My mother’s parents lived in Bramley, a suburb of Leeds in West Yorkshire, England, at the beginning of the 20th century. A working-class family of the time my grandmother was a fine worsted mender at Airedale Mill in Rodley next to the Leeds and Liverpool canal. The back to back working-class terrace they lived in had a cold stone basement cellar used as a cool store pantry before the invention or affordability of refrigerators. It acted alternatively as a bomb shelter during the Second World War. There was a small living room and kitchen on the ground floor and two small rooms upstairs. Each house had an attic and, I seem to recall, my mother used to tell of how these were all connected at one time so you could walk from one to another. The attic, a space of mystery, held forgotten stories and secrets, as in children’s books and fairy tales; a monster under the bed or strange lands through hidden doors, magical routes to other worlds. There was a large wardrobe full of clothes once worn but now forgotten, handmade dresses created by skills now lost, thrifted and remade during the war, many no longer fitting, shaped as memories of former times and other people, standing forlorn now in the corner. The wardrobe in memory and reality is an archive of ghosts waiting to step out to “appall us, haunt us, perhaps even console us” (Stallybrass 2016, 72[1]). These clothes told stories of prescience and intimacy recalling past lives lived through sight, touch and smell. The attic was filled with a large bed with quilted, crafted and crocheted covers and the dressing table was filled with memory objects, forgotten objects, mythical objects, objects with stories; old hairbrushes, hand mirrors, shoes and inlaid boxes and a box of old photos of frozen moments of ephemeral ghosts.

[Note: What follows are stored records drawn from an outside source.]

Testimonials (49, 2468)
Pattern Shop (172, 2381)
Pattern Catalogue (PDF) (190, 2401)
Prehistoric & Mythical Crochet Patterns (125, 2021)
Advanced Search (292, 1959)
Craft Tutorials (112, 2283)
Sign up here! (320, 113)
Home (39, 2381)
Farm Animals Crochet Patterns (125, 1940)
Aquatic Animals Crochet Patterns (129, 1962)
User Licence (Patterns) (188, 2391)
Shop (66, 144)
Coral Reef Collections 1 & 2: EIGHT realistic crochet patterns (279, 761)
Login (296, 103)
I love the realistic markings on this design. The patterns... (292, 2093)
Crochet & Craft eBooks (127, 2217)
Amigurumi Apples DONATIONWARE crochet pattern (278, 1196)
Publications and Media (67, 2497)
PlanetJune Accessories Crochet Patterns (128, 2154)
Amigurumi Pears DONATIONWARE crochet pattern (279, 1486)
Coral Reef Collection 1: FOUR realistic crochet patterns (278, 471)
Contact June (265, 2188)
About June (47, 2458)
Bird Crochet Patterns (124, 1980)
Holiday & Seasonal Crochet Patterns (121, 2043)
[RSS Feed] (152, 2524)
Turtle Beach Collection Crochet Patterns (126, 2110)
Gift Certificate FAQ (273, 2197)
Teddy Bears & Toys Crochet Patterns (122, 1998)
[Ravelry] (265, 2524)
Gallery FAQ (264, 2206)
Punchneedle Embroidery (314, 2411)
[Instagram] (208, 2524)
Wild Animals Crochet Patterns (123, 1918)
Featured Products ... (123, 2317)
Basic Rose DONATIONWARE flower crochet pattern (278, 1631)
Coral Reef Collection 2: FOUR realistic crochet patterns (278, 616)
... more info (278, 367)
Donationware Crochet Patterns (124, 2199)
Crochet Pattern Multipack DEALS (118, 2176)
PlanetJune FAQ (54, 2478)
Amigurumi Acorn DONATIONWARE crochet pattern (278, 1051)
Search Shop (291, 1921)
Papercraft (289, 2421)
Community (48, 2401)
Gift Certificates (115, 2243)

These scenes are now preserved in fading memories of my childhood where these oneiric objects bring about subconscious remembrance through an appropriated play of analogies that embrace synaesthesia of evocative forms; the floating images of liquid memories dissolved in the fluid of the past.
The Powerful Whispers project evokes the past in the present, memory through imagery, interactive sound works whispering of the past and the fragility of fibres capture the worn and fraying temporality of memory. The work explores personal memories of loss and the phantasmagoria of post-memory.
Rob Burton (York, UK) is a visual artist and critical thinker who explores themes of memory, loss and transformation through fiber, fabric making, print, drawing and mixed media. Rob Burton’s textile and fibre artworks cross the threshold of disciplines in a conceptual dialogue between the innovative use of analogue, contemporary and emerging techniques and technologies and critical thinking. Rob has recently exhibited internationally in group exhibitions, biennials and triennials in the USA, Europe, China and the UK.
[1] Stallybrass, Peter. Worn Worlds in Hemmings, Jessica. (ed.) 2015 The Textile Reader. London: Bloomsbury Academic, an imprint of Bloomsbury Publishing Plc.